[Problem to work on] Copy out all the records exactly.

[Stored data]
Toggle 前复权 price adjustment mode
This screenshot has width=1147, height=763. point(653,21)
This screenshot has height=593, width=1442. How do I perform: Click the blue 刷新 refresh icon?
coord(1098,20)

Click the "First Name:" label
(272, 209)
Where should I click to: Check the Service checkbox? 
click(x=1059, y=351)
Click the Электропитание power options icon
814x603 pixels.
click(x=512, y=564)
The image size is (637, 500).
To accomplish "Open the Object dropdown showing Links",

[Response to this task]
Toggle 前复权 price adjustment mode
This screenshot has width=1147, height=763. point(653,21)
This screenshot has height=593, width=1442. How do I perform: Click the blue 刷新 refresh icon?
coord(1098,20)

Click the "First Name:" label
(272, 209)
Where should I click to: Check the Service checkbox? 
click(x=1059, y=351)
Click the Электропитание power options icon
814x603 pixels.
click(x=512, y=564)
The image size is (637, 500).
To accomplish "Open the Object dropdown showing Links",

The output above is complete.